Les entretiens réitérés que nous avons eus avec des escort girls nous ont permis de dégager trois grands types de conception de l’escorting fondés sur la définition que chacune construit progressivement de son expérience de l’escorting au gré de son parcours personnel, de ses références socioculturelles.

  • Pour certaines escortes, cette pratique est verbalisée comme une relation sexuelle à connotation affective sans engagement : être payées leur permet de s’engager dans le présent de la rencontre et de l’acte sexuel en lui soustrayant toute dimension projective sur le plan affectif. Le registre professionnel n’est absolument pas mobilisé.
  • L’escorting comme relation d’assujettissement au sein de laquelle certaines escort girls se vivent dans le regard et dans les actes de leurs clients comme des marchandises, soit sous le registre de la soumission soit sur celui de la révolte auxquels cas elles renversent la relation d’assujettissement en associant ces derniers à  l’objet à dominer sans partage. Les personnes qui se situent plutôt sur ce registre  font souvent référence à l’escorting comme seule alternative possible à leur précarité socio-économique et/ou à leur absence de qualification.
  • L’escorting comme activité professionnelle contractualisée tacitement (à laquelle ne manquerait que le statut juridique). Ces escort girls se vivent comme des prestataires de service vendant de l’accompagnement érotique, de la santé sexuelle adaptés à la demande de leurs clients. A leurs yeux, la vente de services sexuels est une activité du tertiaire qui n’est pas dégradante et qui mobilise une éthique de la relation et des valeurs professionnelles. Ainsi ces personnes distinguent très clairement les pratiques sexuelles tarifées de celles qui ne le sont pas. Elles revendiquent, pour un part significative d’entre elles, le statut de travailleurs du sexe.

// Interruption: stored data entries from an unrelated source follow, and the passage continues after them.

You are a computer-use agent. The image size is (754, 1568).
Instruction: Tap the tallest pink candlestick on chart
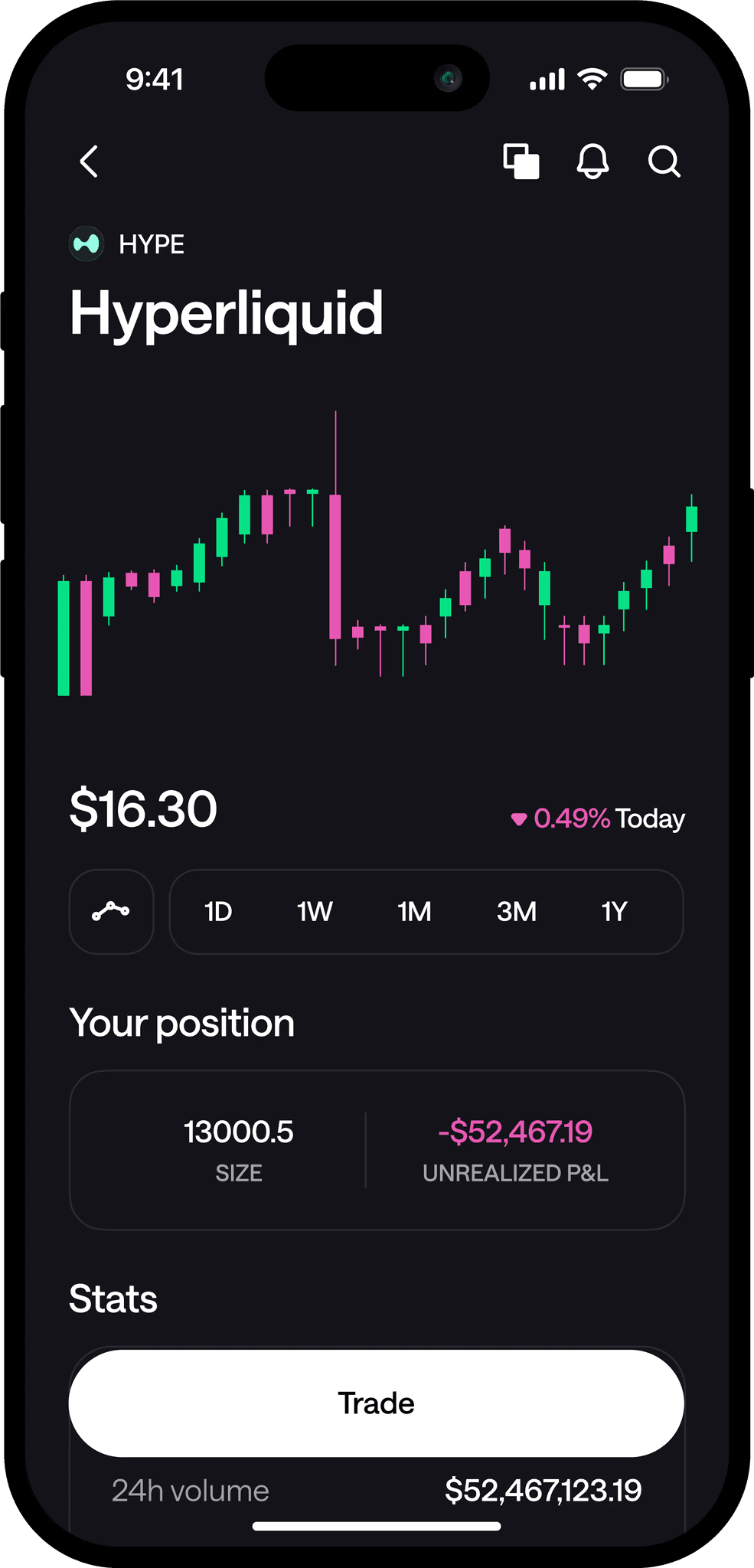click(335, 567)
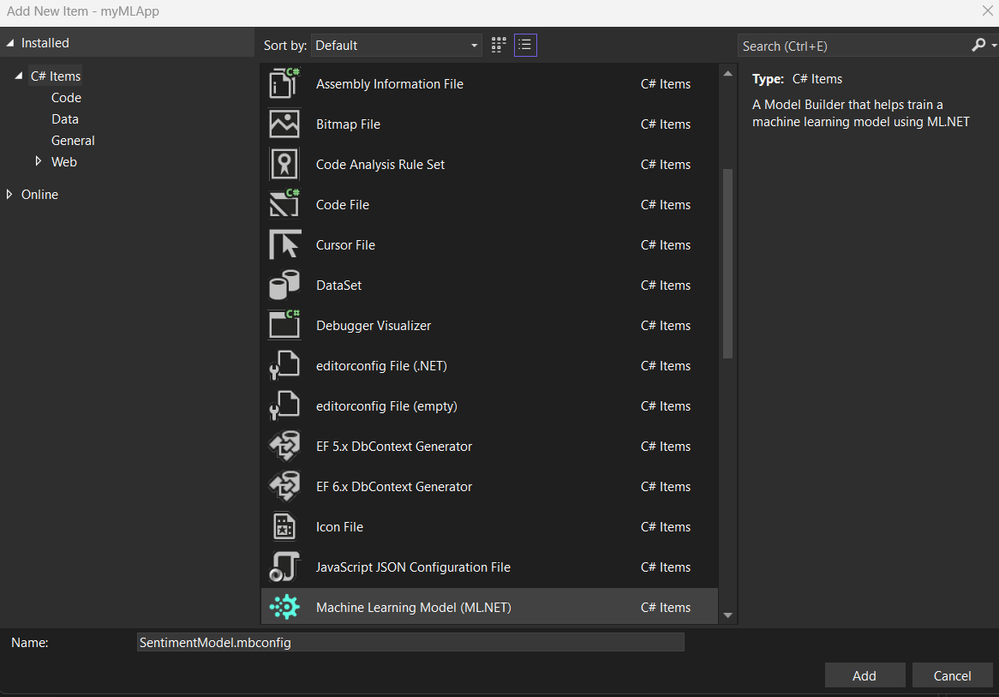Click the Cancel button

pos(952,675)
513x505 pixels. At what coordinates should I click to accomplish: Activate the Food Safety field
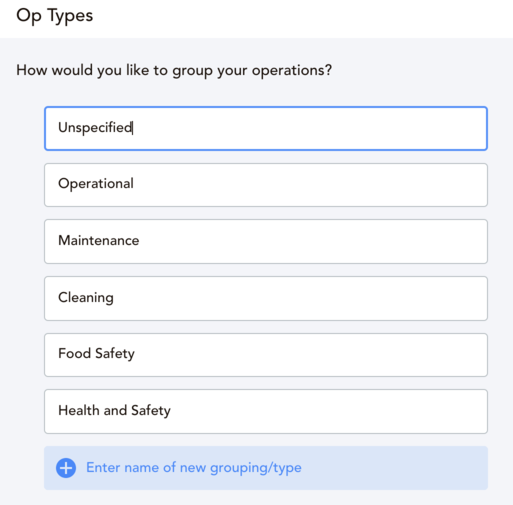pyautogui.click(x=266, y=355)
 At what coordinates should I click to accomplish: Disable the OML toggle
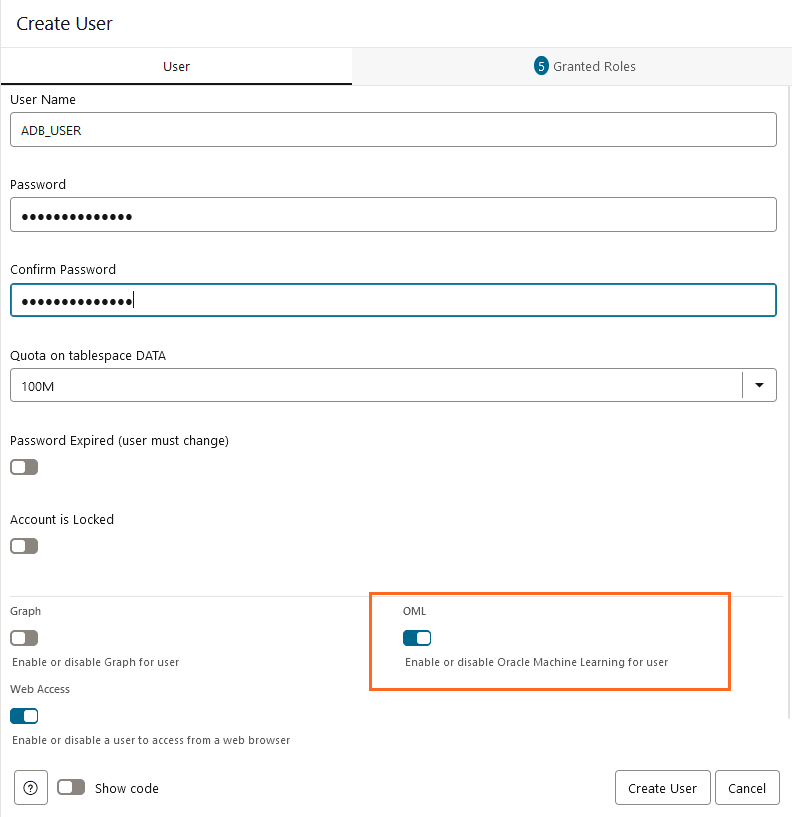click(416, 637)
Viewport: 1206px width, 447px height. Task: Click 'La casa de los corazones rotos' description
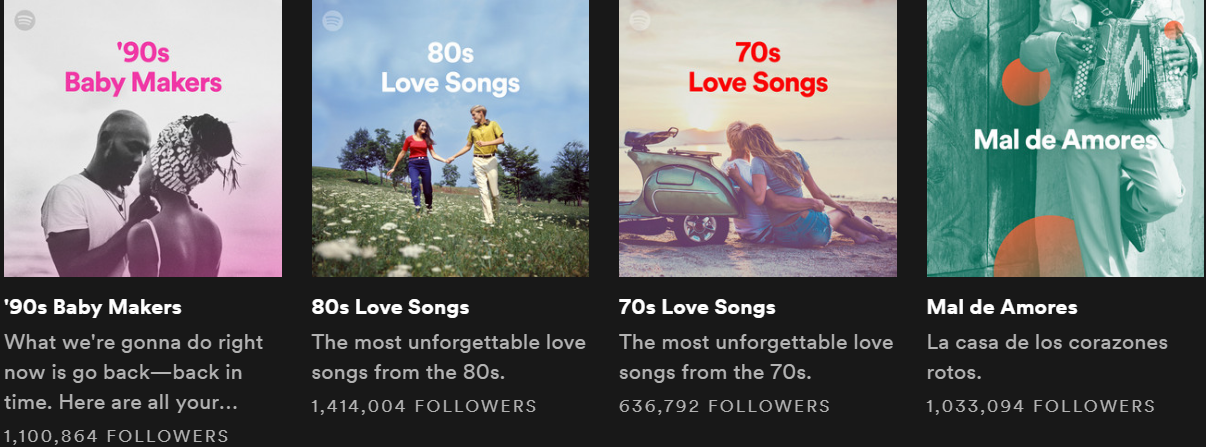click(1047, 358)
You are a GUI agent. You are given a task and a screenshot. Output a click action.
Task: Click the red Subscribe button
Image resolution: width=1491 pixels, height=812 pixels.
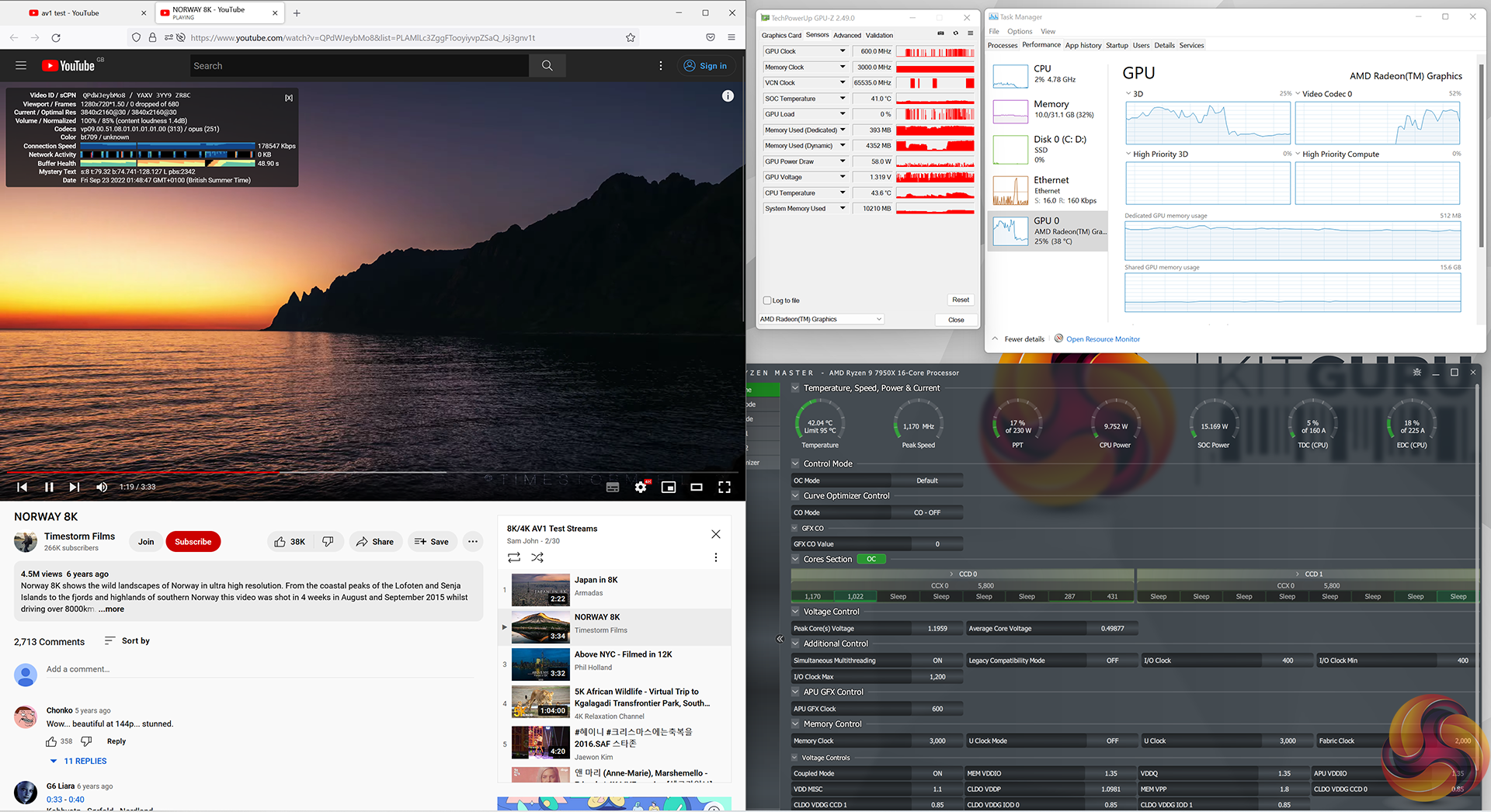pos(193,542)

Ces trois types de signification de l’escorting mettent finalement en exergue combien le cadre de pensée et le système de valeur de référence  structurent en chacun le rapport à l’activité et distribuent la complexité et la diversité des pratiques prostitutionnelles.

De ce point de vue, l’analyse qui sous-tend l’argumentaire de la résolution pour l’abolition de la prostitution par la pénalisation des clients est gravement lacunaire. Elle dénie la complexité et la diversité de ce qui est en question et en jeu dans la prostitution d’un grand nombre de personnes et réduit ainsi la partie (non consentante, voire dans l’incapacité d’exercer son consentement, et qu’il ne s’agit pas de minimiser) au  tout. 

Au-delà du point de vue moral qui consiste à prendre position pour ou contre l’abolition de la prostitution (parce qu’il s’agit de cela et qu’il est dommageable que la question morale ne puisse plus s’avancer que drapée de son propre déni), il nous semble important de souligner qu’une position (quelle que soit son orientation) imperméable à la nuance et au discernement conduit fatalement à formuler un argumentaire biaisé et partiel.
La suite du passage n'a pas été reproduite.